6. I read cookbooks like novels. I can settle down for the night with a cook book and read until I fall asleep. I actually thought about going to culinary school at one time.


7. I use to help a friend of mine "show" sheep at the State Fair when I was in my late teens. This task involved washing the sheep (with shampoo for curly hair) and carrying them (because they would roll around in the dirt if we didn't) back to the pen for clipping. Nothing smells better than a wet sheep!

8. I crack my "knuckles" and it drives my husband insane. Once I crack one I have to crack them all and G gets so annoyed with me. Hehehehehehe!

Now I get to tag 8 people: This was hard because I know a lot of my fellow blogger have already been tagged and there are so many to choose from.

1. Kara at You Can't Reason with Crazy

2. Lost in the Sauce at The Three Fruits

3. Meg at Simply Nutmeg

4. Chelle at Crazy Thoughts

5. Awesome Mom at Adventures of an Awesome Mother

6. Angela at My Daily Struggle

7. Shauna at Pass The Chocolate

8. Jen at Get In The Car!


Thursday, July 5, 2007

Launching Torpedo’s


Up until now all of Bubbie's baths have been pretty uneventful. Splashing, playing and drinking soapy water was the extent of them.

Just two days ago my father made a comment about babies and baths. Something about "Launching Torpedo's", it took me a minute or two but I realized he was talking about POOP!

Well, he must of had a talk with Bubbie about this. Yesterday I was giving him a nice long bath, were I was letting him play for a while before I got the soap out. Just as I was reaching for the baby wash this large brown "torpedo" came whizzing by. I wasn't sure what I was looking at. Then I realized there were numerous "torpedo's" just floating around.

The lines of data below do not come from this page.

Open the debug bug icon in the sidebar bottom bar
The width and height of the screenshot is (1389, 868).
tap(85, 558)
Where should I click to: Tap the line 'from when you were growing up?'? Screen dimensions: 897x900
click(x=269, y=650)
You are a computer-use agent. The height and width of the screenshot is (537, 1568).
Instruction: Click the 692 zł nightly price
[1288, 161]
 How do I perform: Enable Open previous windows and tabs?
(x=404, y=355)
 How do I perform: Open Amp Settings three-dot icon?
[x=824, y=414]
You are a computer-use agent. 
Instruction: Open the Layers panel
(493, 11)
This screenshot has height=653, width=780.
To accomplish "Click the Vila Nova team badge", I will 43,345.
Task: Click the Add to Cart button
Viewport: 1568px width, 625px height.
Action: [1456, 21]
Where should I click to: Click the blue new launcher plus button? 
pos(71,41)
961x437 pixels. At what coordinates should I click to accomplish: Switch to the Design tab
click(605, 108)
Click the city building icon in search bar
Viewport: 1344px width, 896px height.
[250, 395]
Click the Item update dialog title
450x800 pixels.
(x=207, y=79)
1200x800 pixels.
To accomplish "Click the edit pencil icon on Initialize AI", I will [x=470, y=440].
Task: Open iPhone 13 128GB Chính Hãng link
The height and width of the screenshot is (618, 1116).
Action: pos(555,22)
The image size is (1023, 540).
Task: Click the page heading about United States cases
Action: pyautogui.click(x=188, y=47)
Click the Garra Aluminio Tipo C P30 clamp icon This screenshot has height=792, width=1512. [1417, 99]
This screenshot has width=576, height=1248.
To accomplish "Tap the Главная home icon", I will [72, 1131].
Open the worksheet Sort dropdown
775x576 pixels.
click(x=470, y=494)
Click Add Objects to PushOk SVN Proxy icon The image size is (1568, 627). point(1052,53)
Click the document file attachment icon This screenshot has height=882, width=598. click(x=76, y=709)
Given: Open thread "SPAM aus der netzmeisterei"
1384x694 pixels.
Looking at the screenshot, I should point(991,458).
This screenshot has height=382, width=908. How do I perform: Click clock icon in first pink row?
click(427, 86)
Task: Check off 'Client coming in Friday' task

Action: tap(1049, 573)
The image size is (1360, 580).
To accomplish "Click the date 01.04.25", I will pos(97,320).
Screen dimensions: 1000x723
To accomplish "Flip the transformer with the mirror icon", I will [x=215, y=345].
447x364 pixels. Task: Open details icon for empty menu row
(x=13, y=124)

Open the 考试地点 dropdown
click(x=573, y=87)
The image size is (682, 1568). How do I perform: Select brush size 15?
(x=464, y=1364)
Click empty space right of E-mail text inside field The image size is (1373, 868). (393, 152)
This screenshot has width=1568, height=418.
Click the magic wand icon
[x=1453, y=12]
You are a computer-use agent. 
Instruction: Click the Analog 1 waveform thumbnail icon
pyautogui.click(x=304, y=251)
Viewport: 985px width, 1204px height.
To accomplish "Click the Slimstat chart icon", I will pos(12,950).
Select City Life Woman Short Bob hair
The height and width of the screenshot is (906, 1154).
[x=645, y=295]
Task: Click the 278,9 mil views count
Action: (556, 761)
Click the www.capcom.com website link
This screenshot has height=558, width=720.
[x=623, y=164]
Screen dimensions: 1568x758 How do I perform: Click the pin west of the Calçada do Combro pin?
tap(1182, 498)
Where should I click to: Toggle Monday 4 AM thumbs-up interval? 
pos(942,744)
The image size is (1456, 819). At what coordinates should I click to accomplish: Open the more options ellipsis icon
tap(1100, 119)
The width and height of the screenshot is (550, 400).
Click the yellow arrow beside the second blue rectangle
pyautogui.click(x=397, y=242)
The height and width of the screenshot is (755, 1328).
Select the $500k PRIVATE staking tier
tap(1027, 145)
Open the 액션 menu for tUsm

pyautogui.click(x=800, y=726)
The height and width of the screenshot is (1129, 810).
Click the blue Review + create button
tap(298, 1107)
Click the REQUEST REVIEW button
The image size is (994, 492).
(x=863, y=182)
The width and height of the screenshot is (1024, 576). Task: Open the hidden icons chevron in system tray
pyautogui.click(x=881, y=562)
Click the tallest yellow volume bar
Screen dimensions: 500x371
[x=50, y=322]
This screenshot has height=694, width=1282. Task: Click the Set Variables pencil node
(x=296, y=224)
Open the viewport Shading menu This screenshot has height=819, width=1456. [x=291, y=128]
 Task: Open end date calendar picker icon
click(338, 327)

I had to get him out, fish out the "torpedo's", clean all the toys and refill the tub. He sat on the floor of the bathroom just giggling away. I scrubbed him really good, I was afraid I might miss a spot were poop could have touched.

Let's just say he was the cleanest he has ever been after all that.

You know for sure your a Mom when you are fishing Poop out of a tub and not in the least grossed out.

Monday, July 2, 2007

Rockin' Girl Blogger

The very awesome, generous and funny lady over at Simply Nutmeg bestowed the following award upon me recently:



First of all this is my first award. I would like to thank my husband for his kind support (as you all know he is a saint "You have got to be kidding me "). I also like to thank Bubbie, without him I would not have much to blog about, he fills my life with joy and wonder (I wonder a lot lately) on a daily basis.

Most of all I would like to thank all my fellow Mommy Bloggers in my wonderful Blogosphere. I really enjoy reading about your adventures. I feel like I am not the only one having fun or struggling to survive.

Now I get to tag 5 awesome Rockin Girl Bloggers: Of course Simply Nutmeg totally rocks, and here are five more.

1. You can't reason with Crazy : I so wish I would have thought of this title for my blog, she has two awesome boys and relates to the everyday aspects of raising boys.
2. In the Trenches of Motherhood : She has three boys and I love all the things her boys get into, it's like looking into the future, I am taking notes.
3. My Daily Struggle : I really want to take photography lessons from her, she take the most amazing pictures and has an amazing daughter. Her pictures are worth a thousand words.
4. Crazy Thoughts : Chelle has one boy/one girl. Amazing kids that keep her busy.
5. The Three Fruits : this blog has just got started, I think she only has a picture currently posted. I am hoping that this aware will inspire her to blog so you all can see she really does rock!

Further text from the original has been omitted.